Del Rio was flummoxed. ”He’s not being realistic,“ she complained to me, evidently mistaking me for someone from La Pietra‘s campaign. ”You guys are losing big, and he won’t admit it, and now there‘s nothing I can do about it except wait, because I can’t lie to a viewing audience. So in 10 minutes I have to scramble to get him again. It messes everything up.“

Del Rio should not have been surprised; the quixotic campaign to ”free Hollywood“ has been fueled all along by mistrust of media numbers. ”What the Los Angeles Times did was get the results they wanted first,“ said volunteer Larry Pines of the newspaper‘s polls. ”Then they called people back who were on the fence and restated the question in a way that would sound undesirable. But through our phone banks we found out the support is there.

“Also,” he continued, “being an astrologer, I’ve been watching the aspects of the two cities, which relate to the planet Neptune‘s relationship to the city of Los Angeles. There’s a separation aspect operating now that‘s 150 degrees different from what happened in 1913, when the cities consolidated. So the time is right.”

“Hello, supporters!” Jimenez said, returning to the stage with the latest news. “Here’s what I want to tell you about the numbers right now. What they show is zero percent of the vote, and those are the people who were asked by the city of Los Angeles to vote no. We‘re going to turn those numbers upside down! Tomorrow morning, the papers are going to read, ’Hollywood is set free!‘”

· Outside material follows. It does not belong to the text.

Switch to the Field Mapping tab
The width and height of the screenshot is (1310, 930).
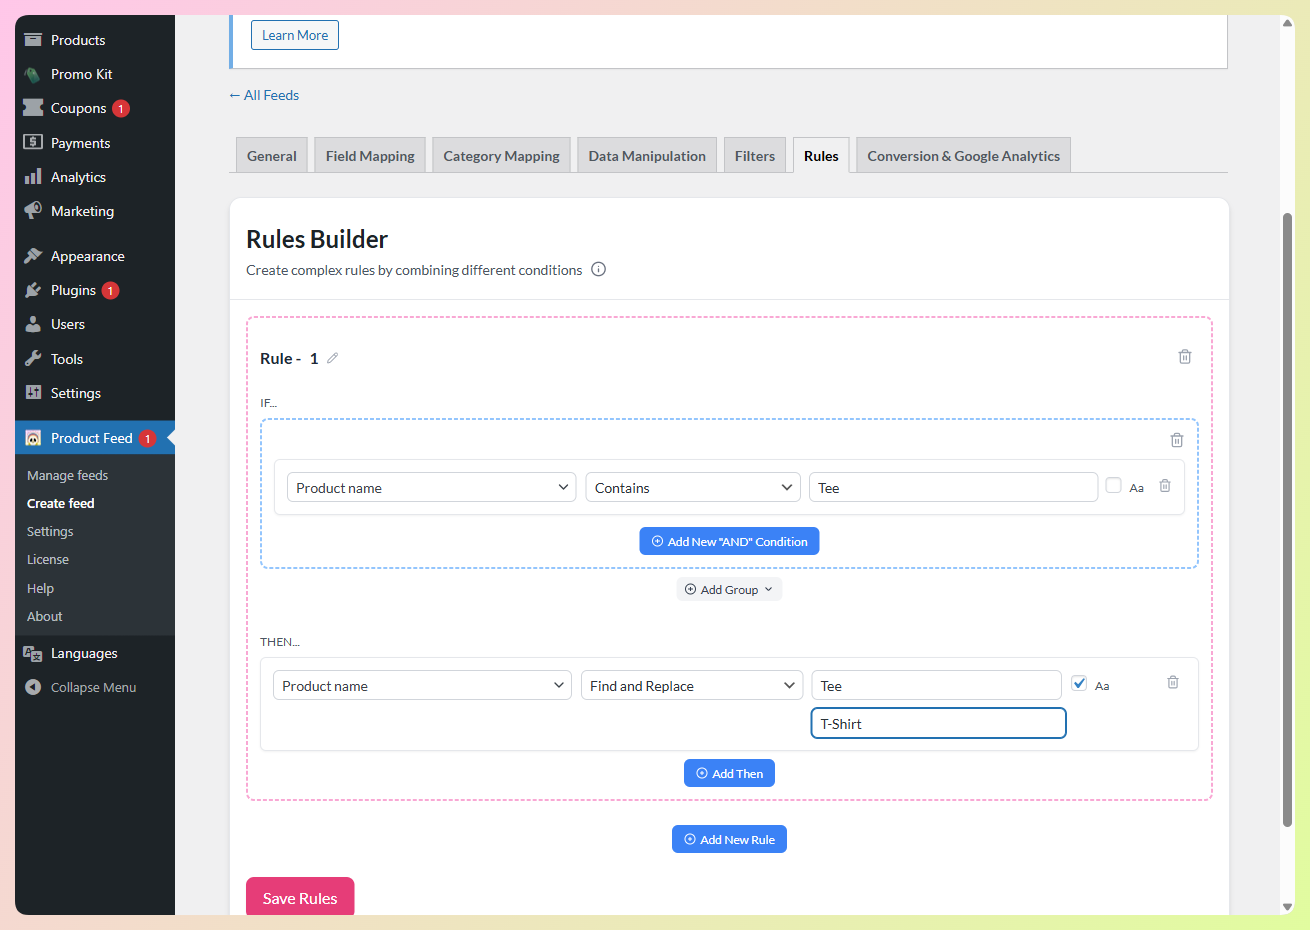pyautogui.click(x=370, y=156)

As more returns rolled in, the ratio against secession remained intact. But it would be hours before anyone would utter a word so final as lost. “We’ve won just by getting on the ballot,” said Hollywood City Council candidate Richard W. Eastman. “I‘m living with HIV, and I’ve shown that people with HIV don‘t have to be afraid to run for office. And now I might run for United States Congress or another higher office after this is over.”

Which office? “I’m not going to tell you that! Why would I tell you that? I still believe I‘m going to win this race.”